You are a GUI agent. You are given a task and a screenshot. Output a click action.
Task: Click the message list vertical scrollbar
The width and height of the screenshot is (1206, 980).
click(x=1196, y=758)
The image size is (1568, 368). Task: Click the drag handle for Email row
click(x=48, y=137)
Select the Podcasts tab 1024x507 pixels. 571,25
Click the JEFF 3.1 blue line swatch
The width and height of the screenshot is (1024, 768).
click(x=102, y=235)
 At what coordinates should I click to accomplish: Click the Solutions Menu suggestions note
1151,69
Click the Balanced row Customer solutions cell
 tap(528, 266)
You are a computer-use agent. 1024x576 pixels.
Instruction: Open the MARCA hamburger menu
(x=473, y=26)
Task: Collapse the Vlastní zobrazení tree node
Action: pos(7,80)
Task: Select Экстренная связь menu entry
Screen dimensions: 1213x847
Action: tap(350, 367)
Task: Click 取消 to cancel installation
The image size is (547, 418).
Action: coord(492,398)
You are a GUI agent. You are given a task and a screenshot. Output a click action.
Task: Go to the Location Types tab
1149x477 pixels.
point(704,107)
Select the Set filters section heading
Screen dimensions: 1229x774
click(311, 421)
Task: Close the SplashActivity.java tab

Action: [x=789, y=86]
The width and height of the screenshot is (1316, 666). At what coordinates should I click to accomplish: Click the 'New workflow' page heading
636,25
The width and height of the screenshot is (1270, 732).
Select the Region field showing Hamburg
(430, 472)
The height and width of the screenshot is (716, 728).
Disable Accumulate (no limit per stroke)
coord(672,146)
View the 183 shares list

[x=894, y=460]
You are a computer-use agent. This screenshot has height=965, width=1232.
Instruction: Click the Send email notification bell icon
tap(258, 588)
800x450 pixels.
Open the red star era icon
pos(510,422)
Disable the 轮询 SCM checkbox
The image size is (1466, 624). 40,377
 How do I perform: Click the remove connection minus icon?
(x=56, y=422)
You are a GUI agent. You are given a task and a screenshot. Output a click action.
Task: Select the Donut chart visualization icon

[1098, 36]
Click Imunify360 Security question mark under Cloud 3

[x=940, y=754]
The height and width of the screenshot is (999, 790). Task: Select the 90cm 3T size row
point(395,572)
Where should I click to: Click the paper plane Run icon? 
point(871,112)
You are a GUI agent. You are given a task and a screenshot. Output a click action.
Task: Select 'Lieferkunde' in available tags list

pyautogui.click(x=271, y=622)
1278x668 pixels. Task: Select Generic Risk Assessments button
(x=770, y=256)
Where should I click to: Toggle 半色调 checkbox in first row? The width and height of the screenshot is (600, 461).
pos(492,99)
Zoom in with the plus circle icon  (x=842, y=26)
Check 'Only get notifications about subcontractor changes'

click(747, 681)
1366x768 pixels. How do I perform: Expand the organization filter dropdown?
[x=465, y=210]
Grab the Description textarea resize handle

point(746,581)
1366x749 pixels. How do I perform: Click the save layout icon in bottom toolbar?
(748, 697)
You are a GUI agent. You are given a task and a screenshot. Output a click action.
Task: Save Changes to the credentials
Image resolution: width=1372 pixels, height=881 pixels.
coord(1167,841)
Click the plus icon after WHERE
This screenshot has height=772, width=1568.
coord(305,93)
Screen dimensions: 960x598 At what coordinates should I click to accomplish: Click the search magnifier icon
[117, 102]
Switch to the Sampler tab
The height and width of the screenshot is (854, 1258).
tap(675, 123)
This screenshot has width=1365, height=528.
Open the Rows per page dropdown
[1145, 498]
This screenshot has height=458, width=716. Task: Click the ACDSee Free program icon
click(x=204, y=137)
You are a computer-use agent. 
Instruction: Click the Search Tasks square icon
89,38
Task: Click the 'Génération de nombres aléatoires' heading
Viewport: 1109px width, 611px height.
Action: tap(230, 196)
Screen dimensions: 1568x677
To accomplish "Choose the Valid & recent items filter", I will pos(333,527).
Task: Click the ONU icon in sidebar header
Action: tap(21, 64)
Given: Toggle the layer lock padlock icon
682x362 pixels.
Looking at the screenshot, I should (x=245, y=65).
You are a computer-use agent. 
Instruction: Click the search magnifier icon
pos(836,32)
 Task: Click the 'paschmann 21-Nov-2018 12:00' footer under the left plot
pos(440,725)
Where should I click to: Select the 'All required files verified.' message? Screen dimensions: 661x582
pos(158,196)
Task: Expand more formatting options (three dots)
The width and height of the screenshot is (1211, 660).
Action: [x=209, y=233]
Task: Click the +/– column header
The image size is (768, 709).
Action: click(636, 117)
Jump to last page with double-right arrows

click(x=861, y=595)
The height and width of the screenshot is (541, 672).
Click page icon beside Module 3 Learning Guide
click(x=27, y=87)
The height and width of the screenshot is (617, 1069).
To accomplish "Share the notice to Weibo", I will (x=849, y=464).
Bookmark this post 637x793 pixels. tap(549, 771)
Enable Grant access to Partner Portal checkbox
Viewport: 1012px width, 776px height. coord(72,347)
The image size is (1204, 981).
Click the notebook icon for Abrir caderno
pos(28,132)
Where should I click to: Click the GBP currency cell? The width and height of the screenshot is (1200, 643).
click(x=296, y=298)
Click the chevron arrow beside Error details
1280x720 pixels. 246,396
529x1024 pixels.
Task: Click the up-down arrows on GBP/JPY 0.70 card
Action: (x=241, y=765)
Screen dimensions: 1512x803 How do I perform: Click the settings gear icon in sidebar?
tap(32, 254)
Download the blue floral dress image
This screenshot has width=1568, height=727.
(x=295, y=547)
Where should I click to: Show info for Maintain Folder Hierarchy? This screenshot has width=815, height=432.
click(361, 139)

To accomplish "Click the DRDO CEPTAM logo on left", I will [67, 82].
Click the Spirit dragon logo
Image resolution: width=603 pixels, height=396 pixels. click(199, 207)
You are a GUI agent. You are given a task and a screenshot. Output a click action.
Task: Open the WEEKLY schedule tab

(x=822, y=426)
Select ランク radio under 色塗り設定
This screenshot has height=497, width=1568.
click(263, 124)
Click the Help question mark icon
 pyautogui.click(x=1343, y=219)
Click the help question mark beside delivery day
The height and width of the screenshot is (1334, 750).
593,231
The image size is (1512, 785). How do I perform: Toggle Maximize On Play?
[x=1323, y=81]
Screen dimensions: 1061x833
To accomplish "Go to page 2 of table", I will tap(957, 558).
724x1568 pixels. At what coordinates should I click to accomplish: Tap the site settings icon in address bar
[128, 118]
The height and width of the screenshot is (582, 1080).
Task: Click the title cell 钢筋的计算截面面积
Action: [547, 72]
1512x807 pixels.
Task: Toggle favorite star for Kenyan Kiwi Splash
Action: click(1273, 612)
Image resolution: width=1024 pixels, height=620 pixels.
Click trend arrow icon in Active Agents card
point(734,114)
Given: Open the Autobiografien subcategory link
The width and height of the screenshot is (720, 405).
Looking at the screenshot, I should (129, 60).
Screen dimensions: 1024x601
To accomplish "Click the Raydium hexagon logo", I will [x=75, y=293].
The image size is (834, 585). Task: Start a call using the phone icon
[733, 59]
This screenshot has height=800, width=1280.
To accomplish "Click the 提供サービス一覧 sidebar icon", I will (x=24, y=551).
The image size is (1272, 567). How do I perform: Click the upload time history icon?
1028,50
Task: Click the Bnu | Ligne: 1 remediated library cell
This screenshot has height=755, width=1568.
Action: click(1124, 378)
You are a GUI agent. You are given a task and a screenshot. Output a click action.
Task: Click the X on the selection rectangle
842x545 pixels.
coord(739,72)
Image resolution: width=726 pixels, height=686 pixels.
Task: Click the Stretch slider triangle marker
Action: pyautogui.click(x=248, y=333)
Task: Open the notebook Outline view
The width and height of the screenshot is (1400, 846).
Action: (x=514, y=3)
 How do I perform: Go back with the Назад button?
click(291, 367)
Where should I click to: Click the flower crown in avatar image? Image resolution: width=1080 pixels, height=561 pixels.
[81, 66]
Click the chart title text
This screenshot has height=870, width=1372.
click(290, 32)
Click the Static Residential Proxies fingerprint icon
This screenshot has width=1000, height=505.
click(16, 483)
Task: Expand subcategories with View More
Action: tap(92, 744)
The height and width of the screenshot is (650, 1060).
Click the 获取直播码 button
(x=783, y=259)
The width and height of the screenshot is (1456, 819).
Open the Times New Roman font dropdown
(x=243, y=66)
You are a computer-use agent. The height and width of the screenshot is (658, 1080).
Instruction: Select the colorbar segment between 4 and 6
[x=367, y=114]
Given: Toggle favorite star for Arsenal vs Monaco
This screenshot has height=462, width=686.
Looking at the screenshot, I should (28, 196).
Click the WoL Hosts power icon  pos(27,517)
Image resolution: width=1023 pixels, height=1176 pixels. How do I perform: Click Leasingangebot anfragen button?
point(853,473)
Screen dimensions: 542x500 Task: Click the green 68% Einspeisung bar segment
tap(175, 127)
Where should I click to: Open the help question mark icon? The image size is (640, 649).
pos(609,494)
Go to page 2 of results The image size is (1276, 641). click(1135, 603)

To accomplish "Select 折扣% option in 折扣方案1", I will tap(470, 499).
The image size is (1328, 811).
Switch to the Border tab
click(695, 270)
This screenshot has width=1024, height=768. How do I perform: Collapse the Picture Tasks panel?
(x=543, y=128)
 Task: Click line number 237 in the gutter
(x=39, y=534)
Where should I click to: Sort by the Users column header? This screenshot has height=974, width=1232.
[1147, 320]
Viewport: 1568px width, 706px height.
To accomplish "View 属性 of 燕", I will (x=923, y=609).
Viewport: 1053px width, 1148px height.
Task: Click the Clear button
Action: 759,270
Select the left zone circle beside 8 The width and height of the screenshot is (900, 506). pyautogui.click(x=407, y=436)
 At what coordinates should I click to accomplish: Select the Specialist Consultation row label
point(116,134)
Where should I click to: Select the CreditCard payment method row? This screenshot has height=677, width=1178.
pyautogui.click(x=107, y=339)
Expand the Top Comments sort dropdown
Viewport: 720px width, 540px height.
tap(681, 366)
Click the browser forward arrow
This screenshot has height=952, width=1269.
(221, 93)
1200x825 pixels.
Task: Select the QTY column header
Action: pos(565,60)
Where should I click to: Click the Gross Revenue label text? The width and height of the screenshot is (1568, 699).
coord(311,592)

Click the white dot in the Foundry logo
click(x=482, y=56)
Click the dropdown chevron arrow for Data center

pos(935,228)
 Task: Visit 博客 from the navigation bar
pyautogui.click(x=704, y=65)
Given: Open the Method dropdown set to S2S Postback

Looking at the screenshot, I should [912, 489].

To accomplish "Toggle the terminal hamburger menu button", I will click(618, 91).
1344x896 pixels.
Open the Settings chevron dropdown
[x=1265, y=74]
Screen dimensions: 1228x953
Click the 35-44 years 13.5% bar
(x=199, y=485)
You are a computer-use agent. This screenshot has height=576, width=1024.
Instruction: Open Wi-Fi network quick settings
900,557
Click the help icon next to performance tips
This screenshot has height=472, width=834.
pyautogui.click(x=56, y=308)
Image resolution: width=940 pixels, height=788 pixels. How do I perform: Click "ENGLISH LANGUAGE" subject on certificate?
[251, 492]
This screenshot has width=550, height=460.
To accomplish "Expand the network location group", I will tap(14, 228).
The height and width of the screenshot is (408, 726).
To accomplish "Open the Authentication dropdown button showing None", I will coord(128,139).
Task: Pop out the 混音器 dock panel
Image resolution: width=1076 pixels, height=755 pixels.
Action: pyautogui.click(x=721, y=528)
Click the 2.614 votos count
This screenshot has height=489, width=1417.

→ WHAT NEEDS TO BE DONE
Identify each line of the material where the word "circle" shows up, and copy it.

→ SOLUTION BELOW
Zoom in with the plus circle icon  (x=842, y=26)
Select the left zone circle beside 8 The width and height of the screenshot is (900, 506). pyautogui.click(x=407, y=436)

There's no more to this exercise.